(Records provided Opens)

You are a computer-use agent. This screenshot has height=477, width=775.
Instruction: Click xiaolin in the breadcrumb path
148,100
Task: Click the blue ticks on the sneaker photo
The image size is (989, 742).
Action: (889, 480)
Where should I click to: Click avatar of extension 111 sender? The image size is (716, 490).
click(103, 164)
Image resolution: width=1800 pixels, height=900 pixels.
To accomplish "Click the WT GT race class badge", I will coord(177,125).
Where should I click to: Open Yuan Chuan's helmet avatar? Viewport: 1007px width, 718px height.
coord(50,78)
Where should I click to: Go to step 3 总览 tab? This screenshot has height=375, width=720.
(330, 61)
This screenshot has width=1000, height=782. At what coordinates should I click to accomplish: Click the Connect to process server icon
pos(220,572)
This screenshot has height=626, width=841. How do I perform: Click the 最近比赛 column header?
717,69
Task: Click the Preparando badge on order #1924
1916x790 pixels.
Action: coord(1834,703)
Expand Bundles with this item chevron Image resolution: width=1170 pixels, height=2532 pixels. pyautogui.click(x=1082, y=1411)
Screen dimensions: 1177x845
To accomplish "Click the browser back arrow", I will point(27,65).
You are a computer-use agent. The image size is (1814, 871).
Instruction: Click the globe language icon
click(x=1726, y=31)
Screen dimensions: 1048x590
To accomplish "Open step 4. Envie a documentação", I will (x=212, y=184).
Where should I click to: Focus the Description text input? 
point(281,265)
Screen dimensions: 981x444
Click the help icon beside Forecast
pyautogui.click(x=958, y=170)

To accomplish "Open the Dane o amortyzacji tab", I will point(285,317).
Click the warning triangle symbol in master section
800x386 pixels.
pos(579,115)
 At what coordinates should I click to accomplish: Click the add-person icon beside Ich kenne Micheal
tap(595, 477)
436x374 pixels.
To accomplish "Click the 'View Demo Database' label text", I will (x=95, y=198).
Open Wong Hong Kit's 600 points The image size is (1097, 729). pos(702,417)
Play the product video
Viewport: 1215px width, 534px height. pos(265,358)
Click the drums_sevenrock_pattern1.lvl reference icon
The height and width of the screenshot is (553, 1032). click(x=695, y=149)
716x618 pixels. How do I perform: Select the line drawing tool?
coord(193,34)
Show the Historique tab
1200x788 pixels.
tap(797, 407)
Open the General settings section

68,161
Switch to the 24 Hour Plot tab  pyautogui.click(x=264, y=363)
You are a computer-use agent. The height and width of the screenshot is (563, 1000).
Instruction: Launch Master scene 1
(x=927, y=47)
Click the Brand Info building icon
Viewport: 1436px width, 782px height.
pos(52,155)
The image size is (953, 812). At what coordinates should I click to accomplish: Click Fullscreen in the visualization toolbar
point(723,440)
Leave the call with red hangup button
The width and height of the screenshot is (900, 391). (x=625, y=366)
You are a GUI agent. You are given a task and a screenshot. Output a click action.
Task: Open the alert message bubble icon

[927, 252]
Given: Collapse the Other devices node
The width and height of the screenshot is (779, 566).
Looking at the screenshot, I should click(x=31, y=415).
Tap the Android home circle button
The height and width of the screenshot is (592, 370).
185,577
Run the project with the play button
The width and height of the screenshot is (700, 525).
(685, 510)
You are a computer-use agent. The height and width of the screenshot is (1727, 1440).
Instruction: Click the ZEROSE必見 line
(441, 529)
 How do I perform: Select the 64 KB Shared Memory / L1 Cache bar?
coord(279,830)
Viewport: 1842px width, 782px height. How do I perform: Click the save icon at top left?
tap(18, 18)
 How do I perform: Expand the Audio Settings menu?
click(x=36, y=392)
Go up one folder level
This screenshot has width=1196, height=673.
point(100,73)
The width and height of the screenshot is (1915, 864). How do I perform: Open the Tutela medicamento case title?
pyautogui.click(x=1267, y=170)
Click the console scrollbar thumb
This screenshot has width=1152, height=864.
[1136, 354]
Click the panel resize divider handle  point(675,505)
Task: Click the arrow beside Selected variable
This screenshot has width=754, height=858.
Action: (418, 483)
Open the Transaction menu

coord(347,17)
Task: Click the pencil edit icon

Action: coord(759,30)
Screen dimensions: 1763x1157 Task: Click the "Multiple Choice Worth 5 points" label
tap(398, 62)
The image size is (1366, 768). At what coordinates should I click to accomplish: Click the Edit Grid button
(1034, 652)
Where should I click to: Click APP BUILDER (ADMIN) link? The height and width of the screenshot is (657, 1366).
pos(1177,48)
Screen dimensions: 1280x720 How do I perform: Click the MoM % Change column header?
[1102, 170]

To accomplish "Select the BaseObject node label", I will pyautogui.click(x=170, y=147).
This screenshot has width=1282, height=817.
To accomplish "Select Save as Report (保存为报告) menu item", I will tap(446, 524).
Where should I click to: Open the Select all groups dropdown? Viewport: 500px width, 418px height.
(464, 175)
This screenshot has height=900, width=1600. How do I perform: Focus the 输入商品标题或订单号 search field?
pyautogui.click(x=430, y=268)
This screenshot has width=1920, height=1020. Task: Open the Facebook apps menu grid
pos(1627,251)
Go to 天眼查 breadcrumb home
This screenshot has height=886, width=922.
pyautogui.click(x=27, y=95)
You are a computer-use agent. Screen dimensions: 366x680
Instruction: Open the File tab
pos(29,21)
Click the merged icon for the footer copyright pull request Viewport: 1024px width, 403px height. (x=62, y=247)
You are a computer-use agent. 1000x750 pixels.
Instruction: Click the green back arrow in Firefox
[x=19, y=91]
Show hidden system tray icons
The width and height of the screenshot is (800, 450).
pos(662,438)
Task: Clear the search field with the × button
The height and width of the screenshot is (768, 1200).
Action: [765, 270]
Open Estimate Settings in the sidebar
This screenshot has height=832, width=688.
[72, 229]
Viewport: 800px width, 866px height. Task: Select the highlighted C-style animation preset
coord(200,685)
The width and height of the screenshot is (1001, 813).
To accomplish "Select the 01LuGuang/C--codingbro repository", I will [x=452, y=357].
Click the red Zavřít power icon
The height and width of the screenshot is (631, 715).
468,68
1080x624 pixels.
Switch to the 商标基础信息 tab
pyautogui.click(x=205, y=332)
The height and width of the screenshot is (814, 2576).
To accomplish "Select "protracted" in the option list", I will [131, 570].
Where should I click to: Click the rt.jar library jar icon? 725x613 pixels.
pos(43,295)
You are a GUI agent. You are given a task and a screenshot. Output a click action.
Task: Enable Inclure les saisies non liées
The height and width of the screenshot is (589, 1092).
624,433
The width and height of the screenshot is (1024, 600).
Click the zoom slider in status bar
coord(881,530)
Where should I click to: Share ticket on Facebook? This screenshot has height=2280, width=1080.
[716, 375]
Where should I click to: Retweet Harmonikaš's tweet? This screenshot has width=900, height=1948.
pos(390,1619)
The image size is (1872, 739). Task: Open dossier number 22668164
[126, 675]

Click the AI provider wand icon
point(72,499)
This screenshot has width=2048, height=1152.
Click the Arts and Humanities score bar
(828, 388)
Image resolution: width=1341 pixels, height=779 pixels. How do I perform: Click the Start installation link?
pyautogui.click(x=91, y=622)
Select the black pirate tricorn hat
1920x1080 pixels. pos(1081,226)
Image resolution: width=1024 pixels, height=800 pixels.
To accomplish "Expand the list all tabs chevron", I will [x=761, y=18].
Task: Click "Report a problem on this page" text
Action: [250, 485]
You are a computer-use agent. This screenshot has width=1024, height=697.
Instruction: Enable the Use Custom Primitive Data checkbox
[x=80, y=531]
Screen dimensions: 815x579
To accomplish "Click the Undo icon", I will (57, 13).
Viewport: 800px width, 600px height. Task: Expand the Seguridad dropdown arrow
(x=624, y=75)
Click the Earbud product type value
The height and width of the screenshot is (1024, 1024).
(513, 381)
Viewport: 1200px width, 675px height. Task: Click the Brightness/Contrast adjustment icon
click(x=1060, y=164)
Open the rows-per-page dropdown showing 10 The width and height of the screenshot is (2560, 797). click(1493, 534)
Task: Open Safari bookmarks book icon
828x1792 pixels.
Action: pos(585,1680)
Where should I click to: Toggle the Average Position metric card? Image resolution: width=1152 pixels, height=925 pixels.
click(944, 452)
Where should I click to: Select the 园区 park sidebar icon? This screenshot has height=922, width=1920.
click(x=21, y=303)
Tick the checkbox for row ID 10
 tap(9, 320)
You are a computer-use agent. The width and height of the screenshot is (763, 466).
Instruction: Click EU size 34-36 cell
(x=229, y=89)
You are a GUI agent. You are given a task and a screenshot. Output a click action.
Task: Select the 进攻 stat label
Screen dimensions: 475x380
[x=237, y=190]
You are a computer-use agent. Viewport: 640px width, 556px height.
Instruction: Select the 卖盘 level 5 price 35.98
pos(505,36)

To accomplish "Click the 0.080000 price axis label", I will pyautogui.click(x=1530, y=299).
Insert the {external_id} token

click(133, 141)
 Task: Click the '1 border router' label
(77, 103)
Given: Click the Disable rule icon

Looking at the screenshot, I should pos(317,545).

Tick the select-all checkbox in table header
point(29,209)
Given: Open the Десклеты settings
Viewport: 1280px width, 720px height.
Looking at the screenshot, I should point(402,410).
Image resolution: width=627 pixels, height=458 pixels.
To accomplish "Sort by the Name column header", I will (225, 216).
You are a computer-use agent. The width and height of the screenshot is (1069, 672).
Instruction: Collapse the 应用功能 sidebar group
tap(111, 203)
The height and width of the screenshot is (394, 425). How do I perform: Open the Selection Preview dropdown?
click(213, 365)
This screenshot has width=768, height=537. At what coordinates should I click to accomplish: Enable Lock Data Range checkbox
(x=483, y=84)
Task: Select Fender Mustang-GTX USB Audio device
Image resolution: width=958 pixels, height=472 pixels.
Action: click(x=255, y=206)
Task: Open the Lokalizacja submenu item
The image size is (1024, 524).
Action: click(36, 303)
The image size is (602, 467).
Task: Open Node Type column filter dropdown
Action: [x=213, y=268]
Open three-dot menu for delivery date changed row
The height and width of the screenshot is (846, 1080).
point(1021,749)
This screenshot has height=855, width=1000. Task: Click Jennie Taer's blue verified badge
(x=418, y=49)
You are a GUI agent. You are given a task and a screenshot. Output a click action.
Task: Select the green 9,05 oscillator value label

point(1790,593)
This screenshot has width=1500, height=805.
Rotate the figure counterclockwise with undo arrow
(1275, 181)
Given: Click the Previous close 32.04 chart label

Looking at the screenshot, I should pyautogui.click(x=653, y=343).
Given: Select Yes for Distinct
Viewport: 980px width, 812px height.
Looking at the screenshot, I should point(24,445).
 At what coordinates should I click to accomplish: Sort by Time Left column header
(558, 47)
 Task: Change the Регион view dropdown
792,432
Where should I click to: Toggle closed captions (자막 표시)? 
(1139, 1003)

(Records provided Closes)

Please show every line of the material that contains the string "item".

### Exercise response
Expand Bundles with this item chevron Image resolution: width=1170 pixels, height=2532 pixels. pyautogui.click(x=1082, y=1411)
To accomplish "Select Save as Report (保存为报告) menu item", I will tap(446, 524).
Task: Open the Lokalizacja submenu item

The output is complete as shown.